Indonesia Bucks Tightening Trend as Rate Held at Record Low

  • Indonesia’s central bank kept its borrowing costs unchanged to support economic growth, while signalling it wasn’t in a hurry to join the global interest-rate tightening cycle given muted domestic price gains.
  • Bank Indonesia left the seven-day reverse repurchase rate at a record low 3.5% on 21 Jul 22, as predicted by 22 of 36 economists in a Bloomberg survey. The rest expected policy makers to deliver a 25 basis-point hike.
  • The country’s benchmark stock index closed 0.15% lower, while the rupiah extended losses to 0.3% at 15,033 against the dollar after Governor Perry Warjiyo cited within-target core inflation to justify the case for continuing with the easy policy.
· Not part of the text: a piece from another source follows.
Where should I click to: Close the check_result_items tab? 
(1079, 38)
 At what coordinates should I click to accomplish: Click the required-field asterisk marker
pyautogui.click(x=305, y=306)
  • Perry acknowledged that 2022’s headline inflation could fall between 4.5% and 4.6%, which marks the latest upward revision to the central bank’s forecast, up from the previously announced projection of 4.25%, but said core inflation would stay between 2%-4%.
  • On headline inflation breaching the central bank’s 2%-4% target range, he said it will return to target 2023, while pointing that price gains in the core measure tracked by the central bank will remain within range.
  • The governor said the central bank sees the economy expanding more toward the lower end of a 4.5%-5.3% outlook range, as he flagged risks to global growth.
  • Bank Indonesia has been using tools other than interest rates to normalize monetary policy settings. Governor Warjiyo reiterated raising the reserve requirement ratio gradually to absorb excess liquidity, with IDR219tr absorbed so far.
  • The bank has planned more government bond sales to mop up excessive money from the financial system. Still, keeping borrowing costs lower will boost credit demand in the economy, supporting its recovery from the pandemic.
  • Jun 22 loan growth was at 10.7% y/y, Warjiyo said, while urging banks to step up lending activity.
  • BI also revised its 2022 current account forecast to a range from a surplus of 0.3% of gross domestic product to a deficit of 0.5% of GDP. The previous estimate was for a deficit of 0.5%-1.3% of GDP in 2022.
  • One of the long-standing policies of BI was to gradually raise the statutory reserve requirement, he said, which would not decrease the domestic liquidity needed to provide credit for business activities.
  • From 1 Mar 22 to 15 Jul 22, this measure had absorbed IDR219tr of domestic banking liquidity, the governor said, which is almost twice the figure reported in the previous monthly BI policy meeting.
  • In an agreement with the Finance Ministry to support the economic recovery, the central bank has committed to continuous buying of government securities (SBN) in the primary market.
  • Those purchases had reached IDR56.11tr as of 20 Jul 22, Perry noted, up 72% from the figure mentioned in the previous policy meeting. “The distribution of bank loans and financing to the business world continues to reflect recovery with adequate liabilities being maintained,” Perry continued.